- Your assignment
Your answer should repeat exactly the lines from the one holding "Task: Sort table by Фамилия column arrows" through the end of the data, and it should contain no pictures.

(Collected data entries)
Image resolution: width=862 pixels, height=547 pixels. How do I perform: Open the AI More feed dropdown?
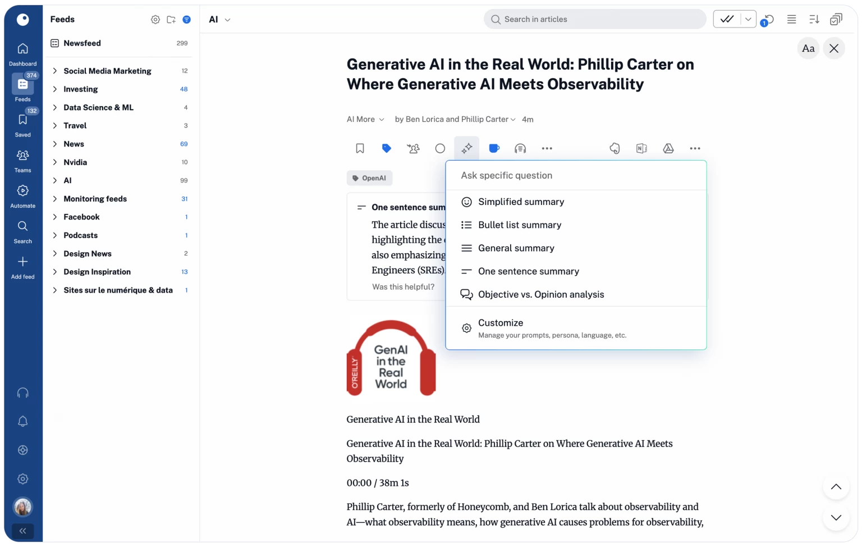[x=365, y=119]
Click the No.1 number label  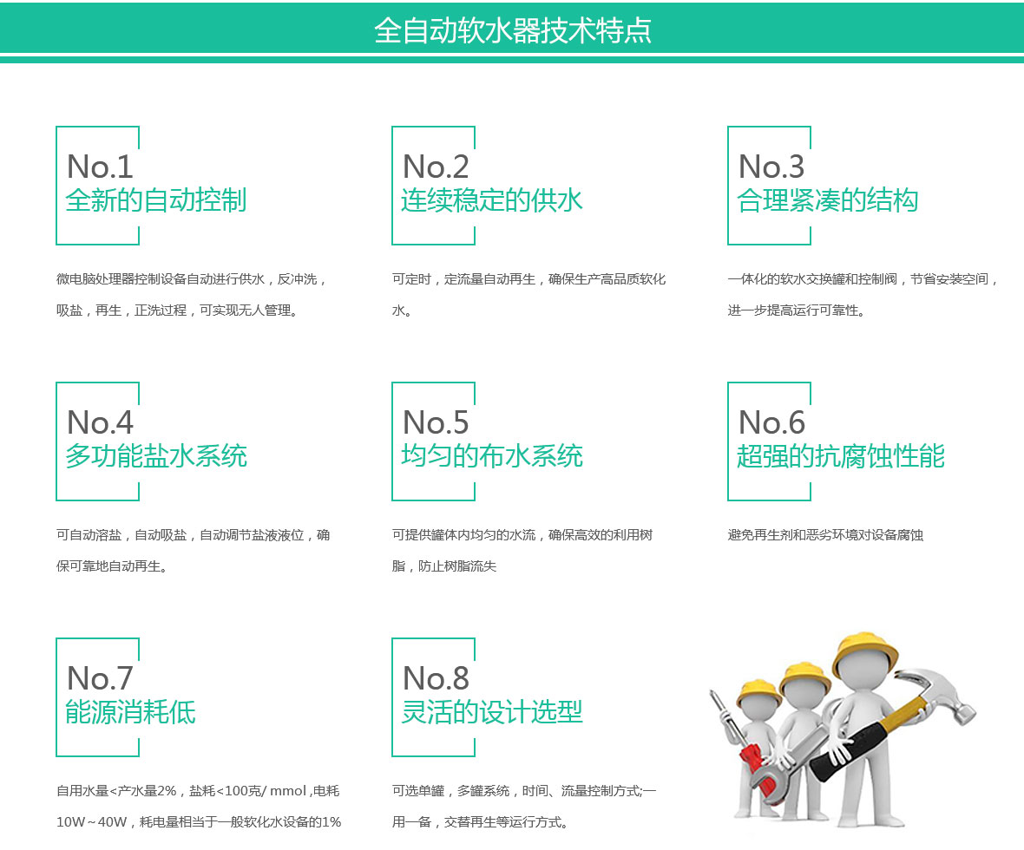(x=100, y=166)
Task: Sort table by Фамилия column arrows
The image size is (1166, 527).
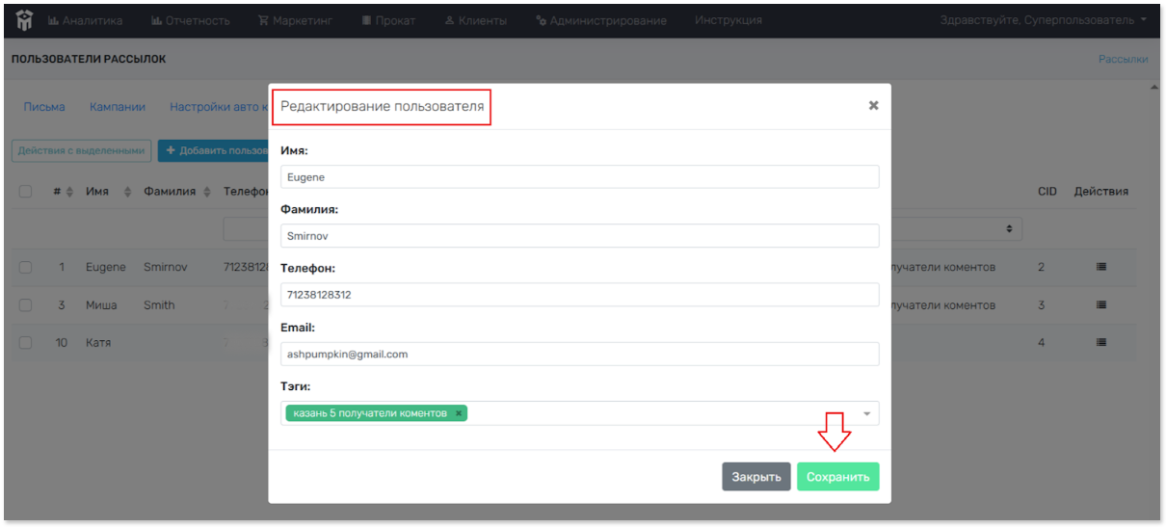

- Answer to this exercise
Task: Sort table by Фамилия column arrows
The image size is (1166, 527).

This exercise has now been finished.